WASHINGTON -- The Securities and Exchange Commission has been monitoring the municipal bond industry from "the sidelines" since the agency's inception 50 years ago, but that is all changing in the 1990s, a key SEC aide warned last week.

"I think the role of the commission in the 1990s has to be defined," said Edward Pittman, counsel to Commissioner Richard Roberts. "Whether it's by legislation or by commission rule making, I think there are going to be changes by the year 2000," said Mr. Pittman, who was speaking at a Municipal Forum of New York luncheon last Thursday.

He said the SEC is upgrading its enforcement in the market and will be examining the need for additional regulation to improve dissemination of prices and secondary-market information.
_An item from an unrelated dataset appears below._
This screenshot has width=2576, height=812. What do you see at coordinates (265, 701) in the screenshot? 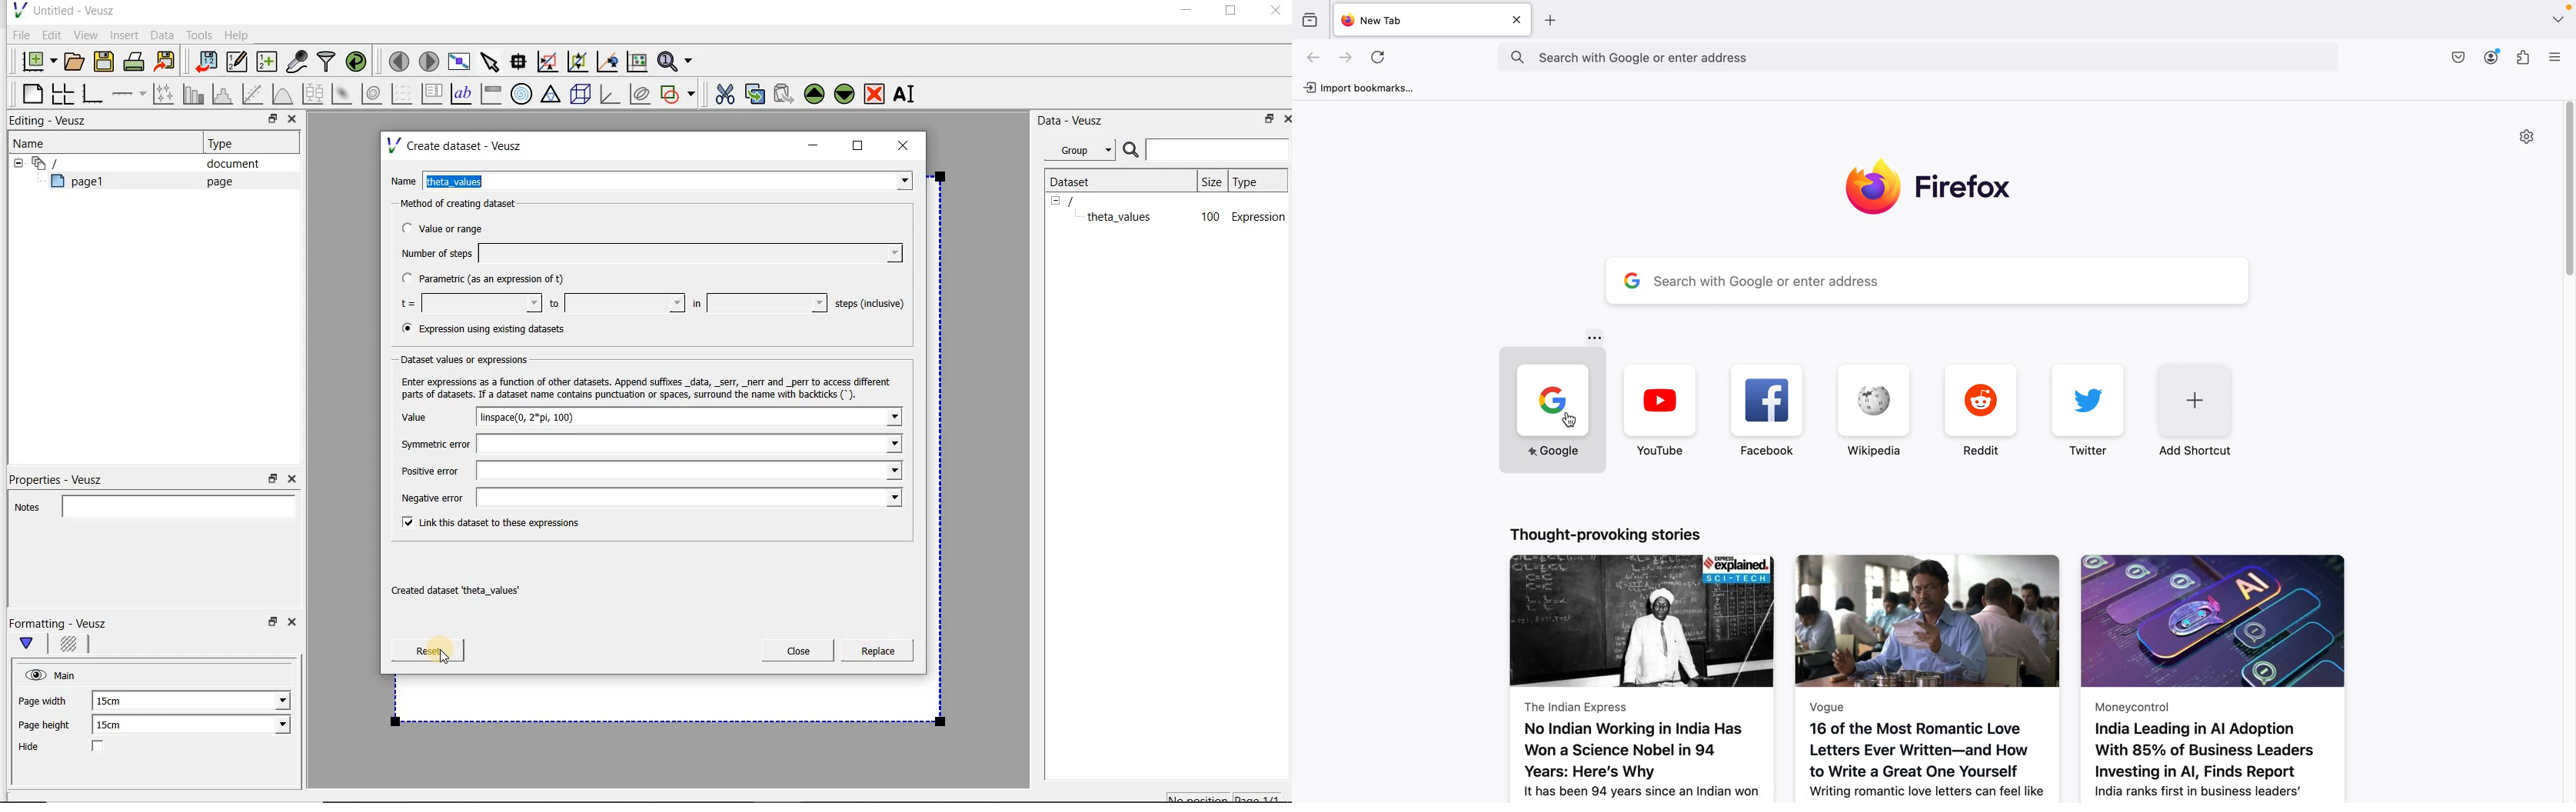
I see `Page width dropdown` at bounding box center [265, 701].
Mr. Pittman said clearing house already gather a tremendous amount of price information that could be used by regulators and market participants to improve their surveillance of the municipal market and to broaden the availability of transaction prices.

He said that in the corporate arena, the SEC has flatly told the National Association of Securities Dealers and New York Stock Exchange change that it expects them to begin developing surveillance systems to better monitor corporate debt transactions.

"We haven't focused on the municipal side yet, but I think it should be inescapable that once we have systems up and running in corporate debt, we will begin to ask why we can't apply the same technology or surveillance methods to at least some segments of the municipal markets. I don't think there is any excuse now for not doing some kind of screen based trading system at some point in the future" in municipals, he said.

"Already you are seeing in the government securities markets that there is movement away from broker's brokers toward direct trading," he said. "Ultimately we may decide it is appropriate to have the same kind of scheme for municipals. The scheme available now on the municipal side is excellent, but I think there is room for improvement."

Turning to secondary-market disclosure, Mr. Pittman said the SEC always has the option of asking Congress for authority to directly regulate ongoing disclosure. "I don't know if that's going to happen" but there are a number of the things the SEC could do short of that to encourage improved disclosure.

He said one way to "heighten sensitivity" of market participants is for the SEC to upgrade its enforcement program.

"For over 50 years we have turned a blind eye to the municipal markets" in terms of enforcement, Mr. Pittman said. "Few attorneys on the staff really have an understanding of the municipal markets and we've had very limited surveillance of transactions."

But that is changing, he said. "Already within the commission I sense that attorneys are becoming more actively involved in enforcement" in the municipal area, he said. "I suspect there are more municipal enforcement cases in the works right now than we have seen in the past. In fact, in the last week, I have had three calls from various [SEC] regional offices looking at cases involving municipal securities."

On a related subject, Mr. Pittman said the rules set out by the agency for calculating a firm's total net capital are less stringent for some municipal bonds than they are for corporate bonds. "At some point we may have to revisit this type of regulation," he said. Distinctions could be made in terms of the adequacy and timeliness of information available to the market, he said.